Over the next year, Hewlett-Packard Co. said it will build on its StorageWorks grid products, which aggregate CPU and capacity under a single console view, to address file serving, archiving and storage management.
But despite all the work on such systems so far, "no one has proven to me they've completed the invention of core grid architecture," said Robert Gray, an analyst at IDC in Framingham, Mass.
Starting Small
The most popular systems today are smaller grid storage products that use low-cost parallel or Serial ATA disks and can operate at the block or file level and aggregate RAID controllers and capacity. The arrays load-balance among self-contained storage modules, allowing performance to grow in a linear manner, because each new module brings not only additional capacity but additional CPUs as well, vendors and analysts said.
Smaller vendors hawking grid-style systems include 3PARdata Inc. in Fremont, Calif., Cloverleaf Communications Inc. in Southboro, Mass., Xiotech Corp. in Eden Prairie, Minn., ExaGrid Systems Inc. in Westboro, Mass., Tsunami Research Inc. in St.

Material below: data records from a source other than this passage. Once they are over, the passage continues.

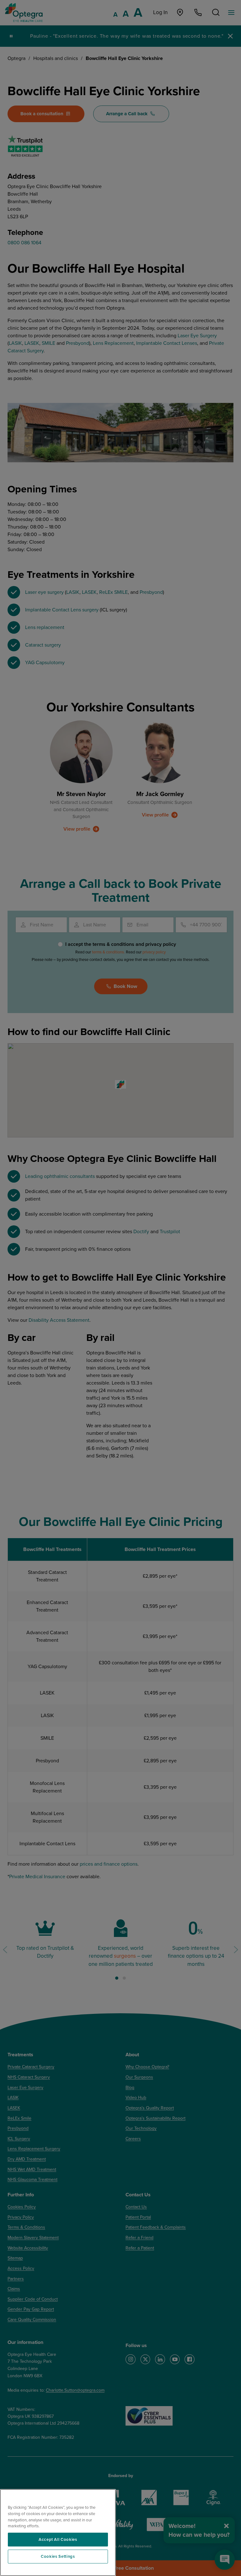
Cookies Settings (58, 2556)
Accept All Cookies (58, 2539)
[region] (58, 2532)
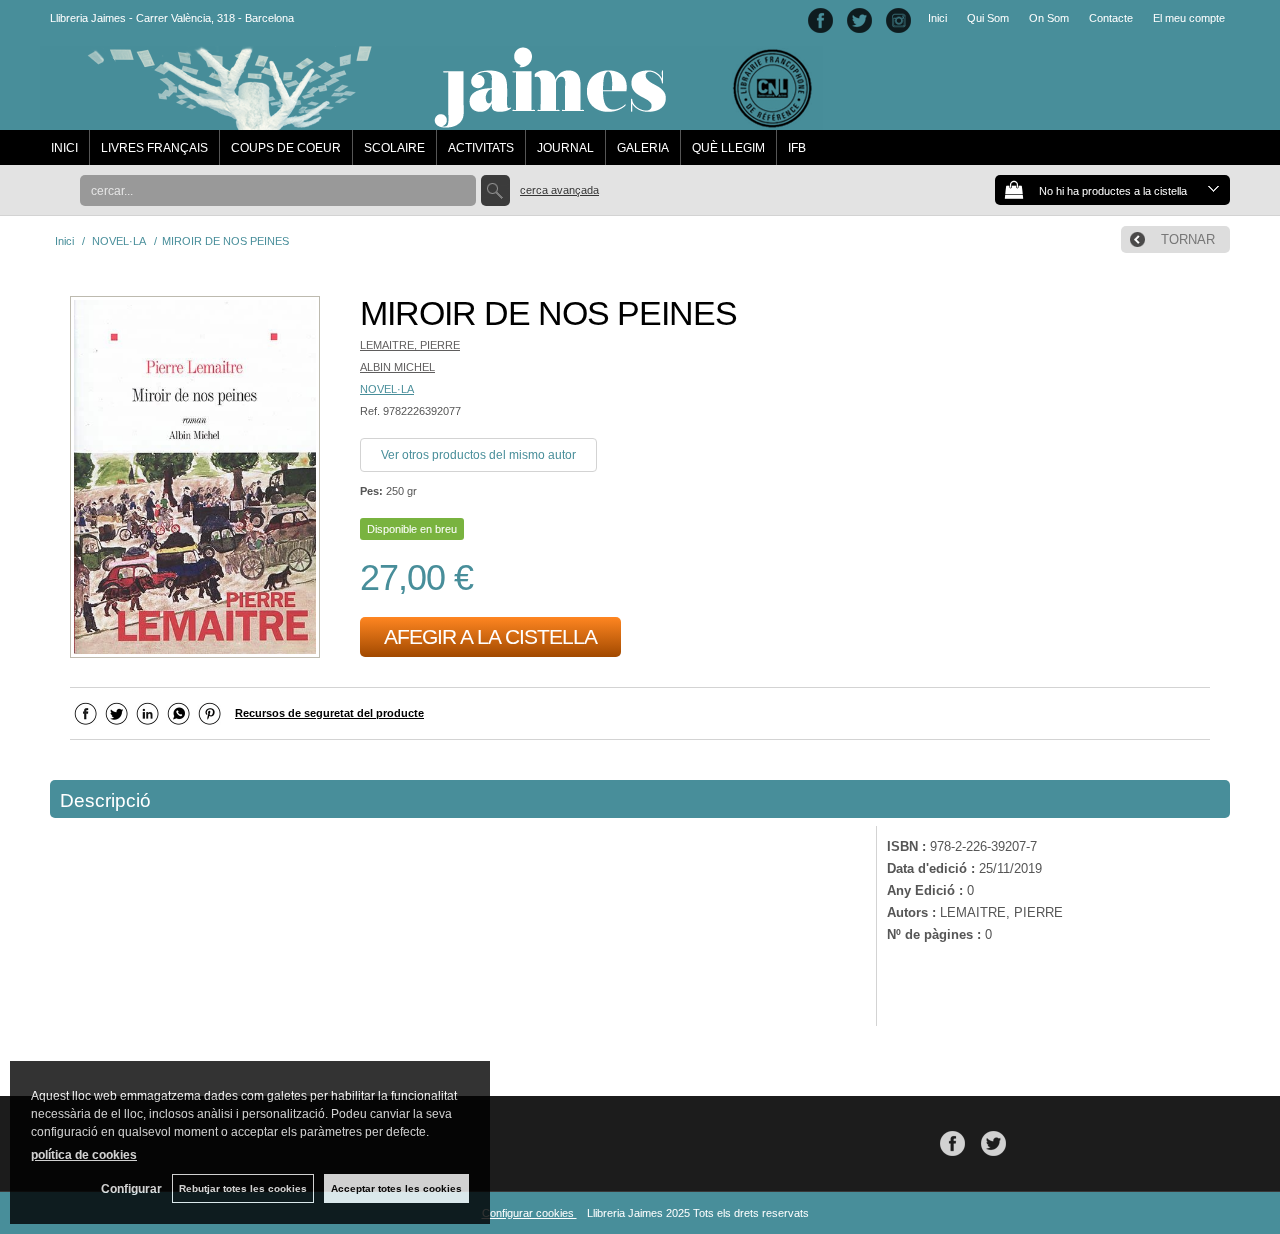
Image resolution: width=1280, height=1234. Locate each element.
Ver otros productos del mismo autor (478, 455)
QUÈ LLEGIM (728, 148)
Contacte (1111, 18)
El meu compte (1189, 18)
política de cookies (84, 1155)
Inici (937, 18)
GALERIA (643, 148)
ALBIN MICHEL (397, 367)
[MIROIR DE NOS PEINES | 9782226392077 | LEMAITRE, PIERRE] (195, 479)
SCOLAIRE (394, 148)
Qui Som (988, 18)
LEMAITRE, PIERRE (410, 345)
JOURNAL (565, 148)
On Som (1049, 18)
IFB (797, 148)
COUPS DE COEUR (286, 148)
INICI (64, 148)
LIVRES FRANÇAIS (154, 148)
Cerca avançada (559, 190)
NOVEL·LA (387, 389)
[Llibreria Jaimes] (431, 120)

Louis, and Isilon Systems Inc. in Seattle. Most of the smaller suppliers pitch boxes to small and midsize companies that need low-cost storage networks to replace direct-attached storage environments there.
"The investment wasn't that huge, and I liked the speed of grid storage," said Phil Jache, deputy director of technology at Sports Illustrated magazine in New York, which purchased a NAS server from Isilon this year to consolidate file servers.
Jache said the box, which has a capacity of about 6.5TB, performed flawlessly during this summer's Olympic Games, storing 250,000 photos and delivering them to editors with lightning-fast read/write speeds.
Clustered storage systems from start-up LeftHand Networks Inc. in Boulder, Colo., operate at the block, not file, level by using the iSCSI protocol. By using iSCSI, LeftHand takes advantage of the ubiquitous IP Ethernet networks to back up and restore data to application servers.